(Risk Model Discussion) Distinguish between the Structural and the Reduced-form Approaches

Distinguish between the structural approaches and the reduced-form approaches to predicting default.

The foundation of a structural approach (e.g., the Merton model) is the financial and economic theoretical assumptions that describe the overall path to default. Under this approach, building a model involves estimating the formal relationships that link the relevant variables of the model. In contrast, reduced form models (e.g., statistical and numerical approaches) arrive at a final solution using the set of variables that is most statistically suitable without factoring in the theoretical or conceptual causal relationships among variables.

A reduced form model will not make any ex ante assumptions about causal drivers for default (unlike structural models); specific firm characteristics are linked to default, using statistics to tie them to default data. As such, the default event itself represents a real-life event. The independent variables in these models are combined based on their estimated contribution to the final result and can change in terms of relevance depending on firm size, firm sector, and economic cycle stage.

A significant model risk in reduced form approaches results from a models dependency on the sample used to estimate it. To derive valid results, there must be a strong level of homogeneity between the sample and the population to which the model is applied.

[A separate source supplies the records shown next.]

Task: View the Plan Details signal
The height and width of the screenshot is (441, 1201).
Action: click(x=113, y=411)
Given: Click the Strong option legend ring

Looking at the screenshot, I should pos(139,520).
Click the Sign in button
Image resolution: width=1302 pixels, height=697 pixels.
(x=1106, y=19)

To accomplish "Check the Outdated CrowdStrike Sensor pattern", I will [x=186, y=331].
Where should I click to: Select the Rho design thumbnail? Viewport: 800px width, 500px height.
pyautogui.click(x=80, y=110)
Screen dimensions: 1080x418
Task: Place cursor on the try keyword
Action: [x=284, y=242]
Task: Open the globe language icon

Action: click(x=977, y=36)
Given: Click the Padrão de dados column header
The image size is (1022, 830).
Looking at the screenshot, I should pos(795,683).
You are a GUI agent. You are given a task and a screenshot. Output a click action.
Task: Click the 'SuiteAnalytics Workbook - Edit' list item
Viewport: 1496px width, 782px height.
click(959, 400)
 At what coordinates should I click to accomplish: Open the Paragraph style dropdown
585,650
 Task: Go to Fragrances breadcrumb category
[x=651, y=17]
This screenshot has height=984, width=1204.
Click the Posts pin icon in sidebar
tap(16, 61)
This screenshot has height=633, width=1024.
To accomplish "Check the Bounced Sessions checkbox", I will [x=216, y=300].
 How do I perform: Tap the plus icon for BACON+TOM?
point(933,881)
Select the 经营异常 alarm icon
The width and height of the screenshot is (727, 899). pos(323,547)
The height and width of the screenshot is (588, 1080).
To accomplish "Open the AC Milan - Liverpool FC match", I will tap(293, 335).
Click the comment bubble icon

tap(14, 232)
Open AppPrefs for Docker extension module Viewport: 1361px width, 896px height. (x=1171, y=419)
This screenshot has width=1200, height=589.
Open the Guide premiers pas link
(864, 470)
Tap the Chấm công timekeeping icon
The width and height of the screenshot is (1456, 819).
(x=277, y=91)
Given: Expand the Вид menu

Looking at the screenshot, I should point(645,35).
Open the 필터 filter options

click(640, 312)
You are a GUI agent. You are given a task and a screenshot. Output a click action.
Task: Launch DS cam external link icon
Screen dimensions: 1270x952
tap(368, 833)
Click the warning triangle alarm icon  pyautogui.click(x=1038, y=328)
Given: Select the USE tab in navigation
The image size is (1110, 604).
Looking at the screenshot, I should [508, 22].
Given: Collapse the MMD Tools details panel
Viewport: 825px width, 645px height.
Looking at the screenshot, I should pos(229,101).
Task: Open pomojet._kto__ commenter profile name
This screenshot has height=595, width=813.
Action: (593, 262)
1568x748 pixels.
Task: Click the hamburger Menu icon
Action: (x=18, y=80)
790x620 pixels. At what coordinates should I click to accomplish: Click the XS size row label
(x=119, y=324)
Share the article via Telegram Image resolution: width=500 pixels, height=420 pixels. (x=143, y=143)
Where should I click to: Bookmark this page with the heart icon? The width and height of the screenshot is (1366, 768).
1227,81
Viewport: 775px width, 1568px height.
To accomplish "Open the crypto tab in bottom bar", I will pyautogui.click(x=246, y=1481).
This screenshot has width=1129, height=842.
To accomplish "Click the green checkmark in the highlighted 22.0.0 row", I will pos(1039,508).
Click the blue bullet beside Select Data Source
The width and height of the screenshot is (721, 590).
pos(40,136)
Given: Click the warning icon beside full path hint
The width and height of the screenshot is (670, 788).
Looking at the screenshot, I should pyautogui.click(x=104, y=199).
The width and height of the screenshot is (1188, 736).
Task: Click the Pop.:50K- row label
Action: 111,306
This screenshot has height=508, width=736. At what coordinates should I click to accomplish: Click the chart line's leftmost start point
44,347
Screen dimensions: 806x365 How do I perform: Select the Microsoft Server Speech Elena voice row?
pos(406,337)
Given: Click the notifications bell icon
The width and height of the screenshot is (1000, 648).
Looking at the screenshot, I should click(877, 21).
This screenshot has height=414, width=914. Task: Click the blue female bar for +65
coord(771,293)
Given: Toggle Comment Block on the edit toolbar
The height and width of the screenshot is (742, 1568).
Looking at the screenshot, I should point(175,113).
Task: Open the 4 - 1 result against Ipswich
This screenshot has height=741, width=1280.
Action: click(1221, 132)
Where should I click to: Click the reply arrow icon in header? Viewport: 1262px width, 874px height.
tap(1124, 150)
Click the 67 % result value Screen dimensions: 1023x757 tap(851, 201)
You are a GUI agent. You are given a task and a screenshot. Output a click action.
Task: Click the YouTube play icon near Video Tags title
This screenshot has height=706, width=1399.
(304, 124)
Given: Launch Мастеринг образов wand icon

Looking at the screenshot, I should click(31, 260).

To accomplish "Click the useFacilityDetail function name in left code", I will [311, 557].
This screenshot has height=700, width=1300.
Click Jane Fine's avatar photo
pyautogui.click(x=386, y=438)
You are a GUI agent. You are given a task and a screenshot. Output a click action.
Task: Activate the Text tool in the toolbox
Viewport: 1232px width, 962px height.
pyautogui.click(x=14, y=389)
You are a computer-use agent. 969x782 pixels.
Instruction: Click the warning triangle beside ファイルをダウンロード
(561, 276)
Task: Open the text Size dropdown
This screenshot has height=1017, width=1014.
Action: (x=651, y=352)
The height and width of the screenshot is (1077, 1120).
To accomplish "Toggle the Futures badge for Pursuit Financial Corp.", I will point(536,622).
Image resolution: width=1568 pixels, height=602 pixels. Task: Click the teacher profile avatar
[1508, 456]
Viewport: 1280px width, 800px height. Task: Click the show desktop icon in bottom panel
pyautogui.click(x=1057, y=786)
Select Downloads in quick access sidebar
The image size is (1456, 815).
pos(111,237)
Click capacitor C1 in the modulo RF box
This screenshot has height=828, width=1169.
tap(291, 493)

Reduced form models used for credit risk can be classified into statistical and numerical- based categories. Statistical-based models use variables and relations that are selected and calibrated by statistical procedures. Numerical-based approaches use algorithms that connect actual defaults with observed variables. Both approaches can aggregate profiles, such as industry, sector, size, location, capitalization, and form of incorporation, into homogeneous top-down segment classifications. A bottom-up approach may also be used, which would classify variables based on case-by-case impacts. While numerical and statistical methods are primarily considered bottom-up approaches, experts-based approaches tend to be the most bottom up.